§ **Exercise**: What is needed is a word-for-word transcription of every record below.

-- Data to use follows --

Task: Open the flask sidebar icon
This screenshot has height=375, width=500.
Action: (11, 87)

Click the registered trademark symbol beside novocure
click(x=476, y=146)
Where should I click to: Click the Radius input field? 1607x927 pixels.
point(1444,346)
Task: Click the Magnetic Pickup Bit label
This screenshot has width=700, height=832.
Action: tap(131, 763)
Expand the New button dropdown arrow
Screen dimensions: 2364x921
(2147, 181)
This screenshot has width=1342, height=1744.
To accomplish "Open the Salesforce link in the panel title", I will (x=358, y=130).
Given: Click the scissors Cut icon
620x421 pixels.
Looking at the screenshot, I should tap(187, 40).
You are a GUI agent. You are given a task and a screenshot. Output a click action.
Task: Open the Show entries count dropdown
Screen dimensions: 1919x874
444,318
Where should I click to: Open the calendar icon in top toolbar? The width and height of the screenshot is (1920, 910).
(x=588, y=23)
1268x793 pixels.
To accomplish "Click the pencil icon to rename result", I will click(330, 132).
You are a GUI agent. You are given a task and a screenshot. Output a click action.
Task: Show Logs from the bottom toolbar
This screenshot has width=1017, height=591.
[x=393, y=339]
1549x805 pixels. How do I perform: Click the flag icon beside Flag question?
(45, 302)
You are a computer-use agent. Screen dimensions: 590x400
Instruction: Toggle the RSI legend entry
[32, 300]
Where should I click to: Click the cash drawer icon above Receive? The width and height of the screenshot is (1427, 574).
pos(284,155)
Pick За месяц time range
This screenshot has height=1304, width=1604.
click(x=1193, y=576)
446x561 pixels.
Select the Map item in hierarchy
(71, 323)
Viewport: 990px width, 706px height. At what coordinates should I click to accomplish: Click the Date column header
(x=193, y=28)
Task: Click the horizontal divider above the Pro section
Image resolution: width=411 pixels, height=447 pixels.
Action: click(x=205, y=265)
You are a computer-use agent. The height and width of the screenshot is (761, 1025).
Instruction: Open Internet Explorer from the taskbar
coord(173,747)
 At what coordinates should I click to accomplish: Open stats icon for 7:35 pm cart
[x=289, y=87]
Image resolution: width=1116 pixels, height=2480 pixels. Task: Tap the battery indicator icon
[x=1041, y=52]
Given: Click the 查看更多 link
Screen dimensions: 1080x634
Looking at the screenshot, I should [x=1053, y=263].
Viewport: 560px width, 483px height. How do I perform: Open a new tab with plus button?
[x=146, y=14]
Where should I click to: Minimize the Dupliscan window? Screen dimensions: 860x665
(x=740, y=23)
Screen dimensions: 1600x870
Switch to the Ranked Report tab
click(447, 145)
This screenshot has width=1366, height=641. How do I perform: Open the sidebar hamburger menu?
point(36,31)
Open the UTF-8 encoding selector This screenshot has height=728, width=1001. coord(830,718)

-- Data to use concluded --

§ **The completed task**:
Task: Open the flask sidebar icon
This screenshot has height=375, width=500.
Action: (11, 87)

Click the registered trademark symbol beside novocure
click(x=476, y=146)
Where should I click to: Click the Radius input field? 1607x927 pixels.
point(1444,346)
Task: Click the Magnetic Pickup Bit label
This screenshot has width=700, height=832.
Action: tap(131, 763)
Expand the New button dropdown arrow
Screen dimensions: 2364x921
(2147, 181)
This screenshot has width=1342, height=1744.
To accomplish "Open the Salesforce link in the panel title", I will (x=358, y=130).
Given: Click the scissors Cut icon
620x421 pixels.
Looking at the screenshot, I should tap(187, 40).
You are a GUI agent. You are given a task and a screenshot. Output a click action.
Task: Open the Show entries count dropdown
Screen dimensions: 1919x874
444,318
Where should I click to: Open the calendar icon in top toolbar? The width and height of the screenshot is (1920, 910).
(x=588, y=23)
1268x793 pixels.
To accomplish "Click the pencil icon to rename result", I will click(330, 132).
You are a GUI agent. You are given a task and a screenshot. Output a click action.
Task: Show Logs from the bottom toolbar
This screenshot has width=1017, height=591.
[x=393, y=339]
1549x805 pixels. How do I perform: Click the flag icon beside Flag question?
(45, 302)
You are a computer-use agent. Screen dimensions: 590x400
Instruction: Toggle the RSI legend entry
[32, 300]
Where should I click to: Click the cash drawer icon above Receive? The width and height of the screenshot is (1427, 574).
pos(284,155)
Pick За месяц time range
This screenshot has height=1304, width=1604.
click(x=1193, y=576)
446x561 pixels.
Select the Map item in hierarchy
(71, 323)
Viewport: 990px width, 706px height. At what coordinates should I click to accomplish: Click the Date column header
(x=193, y=28)
Task: Click the horizontal divider above the Pro section
Image resolution: width=411 pixels, height=447 pixels.
Action: click(x=205, y=265)
You are a computer-use agent. The height and width of the screenshot is (761, 1025).
Instruction: Open Internet Explorer from the taskbar
coord(173,747)
 At what coordinates should I click to accomplish: Open stats icon for 7:35 pm cart
[x=289, y=87]
Image resolution: width=1116 pixels, height=2480 pixels. Task: Tap the battery indicator icon
[x=1041, y=52]
Given: Click the 查看更多 link
Screen dimensions: 1080x634
Looking at the screenshot, I should [x=1053, y=263].
Viewport: 560px width, 483px height. How do I perform: Open a new tab with plus button?
[x=146, y=14]
Where should I click to: Minimize the Dupliscan window? Screen dimensions: 860x665
(x=740, y=23)
Screen dimensions: 1600x870
Switch to the Ranked Report tab
click(447, 145)
This screenshot has width=1366, height=641. How do I perform: Open the sidebar hamburger menu?
point(36,31)
Open the UTF-8 encoding selector This screenshot has height=728, width=1001. coord(830,718)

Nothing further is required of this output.